Senior Client Partner
Some retailers are turning to a new strategy to satisfy public shareholders who are anxious about how those firms will survive the hypercompetitive marketplace: buy out those shareholders.
Recently, auction house Sotheby’s announced it is being purchased by telecommunications entrepreneur Patrick Drahi for $3.7 billion. A few days earlier, an investor group led by Richard Baker, the chairman of Hudson’s Bay, (which runs Saks Fifth Avenue and Lord & Taylor), offered to take that company’s remaining publicly traded shares private. Both of those are on the heels of private-equity firm Elliott Management agreeing to acquire all of publicly traded Barnes & Noble, the last major bricks-and-mortar bookseller, for $683 million.

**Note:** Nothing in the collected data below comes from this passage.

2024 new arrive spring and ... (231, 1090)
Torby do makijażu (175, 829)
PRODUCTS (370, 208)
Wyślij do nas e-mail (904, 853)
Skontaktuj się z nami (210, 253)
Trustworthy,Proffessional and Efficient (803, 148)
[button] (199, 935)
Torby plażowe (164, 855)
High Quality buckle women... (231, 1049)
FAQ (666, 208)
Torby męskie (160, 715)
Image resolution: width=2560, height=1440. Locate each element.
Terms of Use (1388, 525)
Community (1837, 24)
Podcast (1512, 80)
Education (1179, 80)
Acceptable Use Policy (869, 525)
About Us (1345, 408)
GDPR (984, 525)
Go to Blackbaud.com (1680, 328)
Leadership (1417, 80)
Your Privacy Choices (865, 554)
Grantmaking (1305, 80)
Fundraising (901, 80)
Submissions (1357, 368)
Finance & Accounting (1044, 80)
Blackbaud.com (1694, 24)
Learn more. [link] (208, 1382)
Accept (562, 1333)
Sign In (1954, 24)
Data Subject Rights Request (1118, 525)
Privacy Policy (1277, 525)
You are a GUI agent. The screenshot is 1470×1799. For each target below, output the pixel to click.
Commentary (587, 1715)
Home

This movement of retailers turning private, or at least considering the option, is just one manifestation of a great shakeout that is occurring in the sector. America is “overstored and overbranded,” says Denise Kramp, a Korn Ferry senior client partner and the firm’s North American retail sector leader. Companies are shuttering stores and selling off unprofitable businesses to improve sagging bottom lines. And the pressures on these companies will only continue as an increasing share of retail sales moves online over the next decade.
For executives at traditional retail companies, there are both pros and cons to going private. “In general, most executives take a wait-and-see attitude, but it is a time of high uncertainty and you often see a turnover of executives in the first year or two after a company goes private,” says Craig Rowley, a Korn Ferry senior client partner who specializes in retail.
To be sure, many corporate leaders find the move from public to private marketplace liberating. “When you get bought out, you have owners who have clear direction about turning around the business,” says Rowley. “If you are part of that executive team and you pull it off, you can make a lot of money.”
Executives at the now-private firms no longer have to worry about raising funds from the stock market, dealing with some of the numerous compliance issues associated with being public, or producing all the quarterly filings. An earnings shortfall won’t send the firm’s value plummeting, as it can when the company’s public investors sell shares en masse. Plus, it’s one less area of criticism at a time when retailers are facing plenty of it already.
But experts say there are downsides to going private that can prove troubling to executives. Many firms, once taken private, often undergo major layoffs or other forms of cost cutting that don’t prove effective. Indeed, Kramp says it’s difficult to find concrete examples of retail companies that have reinvented themselves for the better after a period of going private. “There is a nervousness in the private-equity world about buying retail companies,” says Kramp. “The road to success is long.”